_Activity_.
The entire listing below is to be transcribed without a single slip.

——————————

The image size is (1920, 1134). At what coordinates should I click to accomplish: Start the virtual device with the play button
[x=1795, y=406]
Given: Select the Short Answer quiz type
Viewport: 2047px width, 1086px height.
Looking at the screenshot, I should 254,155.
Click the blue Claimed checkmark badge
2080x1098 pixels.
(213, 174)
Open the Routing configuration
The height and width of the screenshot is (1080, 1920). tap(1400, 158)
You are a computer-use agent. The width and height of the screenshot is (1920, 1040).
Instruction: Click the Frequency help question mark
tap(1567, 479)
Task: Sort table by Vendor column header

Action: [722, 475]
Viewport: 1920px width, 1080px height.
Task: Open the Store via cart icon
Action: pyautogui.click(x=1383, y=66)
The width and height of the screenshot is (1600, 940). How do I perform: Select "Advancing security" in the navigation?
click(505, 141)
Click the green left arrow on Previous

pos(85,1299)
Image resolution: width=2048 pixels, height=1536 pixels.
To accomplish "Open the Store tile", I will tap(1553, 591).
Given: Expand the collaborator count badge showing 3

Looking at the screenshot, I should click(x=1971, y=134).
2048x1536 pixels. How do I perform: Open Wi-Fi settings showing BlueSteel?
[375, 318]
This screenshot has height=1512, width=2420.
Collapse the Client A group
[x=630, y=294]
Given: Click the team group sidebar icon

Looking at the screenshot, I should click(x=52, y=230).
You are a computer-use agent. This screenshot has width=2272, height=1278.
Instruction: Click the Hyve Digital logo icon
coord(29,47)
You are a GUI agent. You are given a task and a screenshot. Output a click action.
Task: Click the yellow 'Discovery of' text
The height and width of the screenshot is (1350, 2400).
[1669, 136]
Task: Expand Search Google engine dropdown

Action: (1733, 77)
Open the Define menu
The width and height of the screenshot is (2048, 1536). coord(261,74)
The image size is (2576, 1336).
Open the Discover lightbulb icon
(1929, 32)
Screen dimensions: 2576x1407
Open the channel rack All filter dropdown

——————————

_Output for this task_.
The image size is (1920, 1134). At what coordinates should I click to accomplish: Start the virtual device with the play button
[x=1795, y=406]
Given: Select the Short Answer quiz type
Viewport: 2047px width, 1086px height.
Looking at the screenshot, I should 254,155.
Click the blue Claimed checkmark badge
2080x1098 pixels.
(213, 174)
Open the Routing configuration
The height and width of the screenshot is (1080, 1920). tap(1400, 158)
You are a computer-use agent. The width and height of the screenshot is (1920, 1040).
Instruction: Click the Frequency help question mark
tap(1567, 479)
Task: Sort table by Vendor column header

Action: [722, 475]
Viewport: 1920px width, 1080px height.
Task: Open the Store via cart icon
Action: pyautogui.click(x=1383, y=66)
The width and height of the screenshot is (1600, 940). How do I perform: Select "Advancing security" in the navigation?
click(505, 141)
Click the green left arrow on Previous

pos(85,1299)
Image resolution: width=2048 pixels, height=1536 pixels.
To accomplish "Open the Store tile", I will tap(1553, 591).
Given: Expand the collaborator count badge showing 3

Looking at the screenshot, I should click(x=1971, y=134).
2048x1536 pixels. How do I perform: Open Wi-Fi settings showing BlueSteel?
[375, 318]
This screenshot has height=1512, width=2420.
Collapse the Client A group
[x=630, y=294]
Given: Click the team group sidebar icon

Looking at the screenshot, I should click(x=52, y=230).
You are a computer-use agent. This screenshot has width=2272, height=1278.
Instruction: Click the Hyve Digital logo icon
coord(29,47)
You are a GUI agent. You are given a task and a screenshot. Output a click action.
Task: Click the yellow 'Discovery of' text
The height and width of the screenshot is (1350, 2400).
[1669, 136]
Task: Expand Search Google engine dropdown

Action: (1733, 77)
Open the Define menu
The width and height of the screenshot is (2048, 1536). coord(261,74)
The image size is (2576, 1336).
Open the Discover lightbulb icon
(1929, 32)
Screen dimensions: 2576x1407
Open the channel rack All filter dropdown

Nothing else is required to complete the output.